— SOURCE PASSAGE —
━━━━━━━━━━━━━━━━

In order to extract intermediate inputs & activations for later analysis, we'll create a functrion that adds forward hooks to the `nn.Tanh` layers:

In [10]:
# simple class to store layer inputs & outputs:
class Hook():
    def __init__(self, module, input=None, output=None):
        self.hook = module.register_forward_hook(self.hook_fn)
        self.input = input
        #self.output = output

    def hook_fn(self, module, input, output):
        self.input.append(input[0].detach())
        #self.output.append(output.detach())
        
    def close(self):
        self.hook.remove()

# function that recursively registers hooks on Tanh layers:
def hook_layers(net, inputs, outputs):
    for name, layer in net._modules.items():
        # if nn.Sequential, register recursively on constituent modules:
        if isinstance(layer, nn.Sequential):
            hook_layers(layer, inputs, outputs)
        # individual module, register hook only on Tanh:
        elif isinstance(layer, nn.Tanh):
            Hook(layer, inputs, outputs)     

Lastly, it is convenient to use PyTorch's `DataLoader` utility to handle batch management, so we'll define a function to load our training & validation data into that form:

In [11]:
# return DataLoaders for training and validation sets, for batch management:
def get_data(x_train, y_train, x_valid, y_valid, batch_size):
    return (DataLoader(TensorDataset(x_train, y_train), batch_size, shuffle=False),
            DataLoader(TensorDataset(x_valid, y_valid), batch_size*2))

Now we're ready to actually build the model (i.e., the network). To fascillitate playing with different depths, let's create a function that constructs a network of arbitrary depth consisting of `GaussianLinear` layers followed by `Tanh` layers, and which steadily reduces the number of neurons per layer in step sizes of (784-10)/num_layers (n.b., "arbitrary" up to maximum depth of 774, given monotonic reduction constraint).

━━━━━━━━━━━━━━━━

— DATASET EXTRACT —
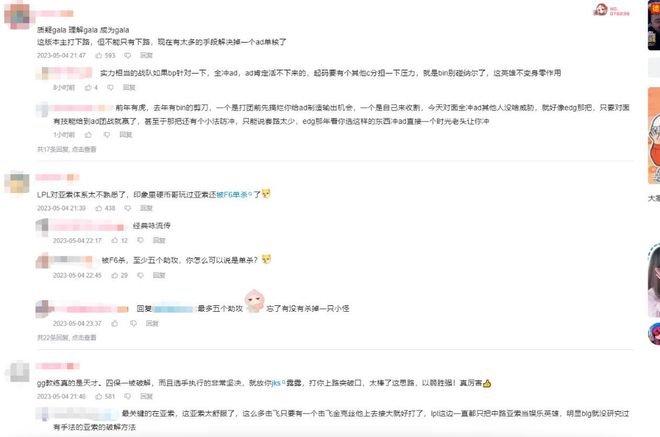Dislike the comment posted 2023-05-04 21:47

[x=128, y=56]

━━━━━━━━━━━━━━━━

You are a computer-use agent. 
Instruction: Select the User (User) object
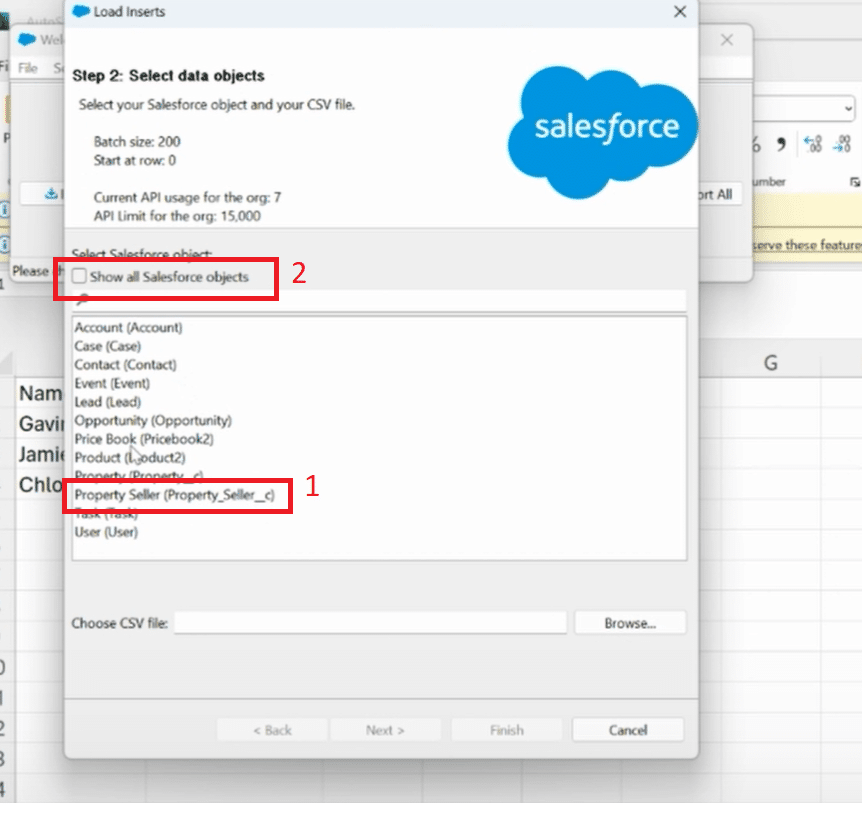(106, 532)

━━━━━━━━━━━━━━━━

— TASKS TO COMPLETE —
a) In the PyTorch code excerpt, why does the hook_layers function call itself, and which layers end up with a hook? Answer in one to three sentences.
b) List every parameter of the get_data function in the PyTorch code excerpt.

— SET OF ANSWERS —
a) When a layer is an nn.Sequential container, hook_layers calls itself on that container so that hooks are registered on its constituent modules. Among individual modules, a hook is registered only on Tanh layers.

b) x_train, y_train, x_valid, y_valid, batch_size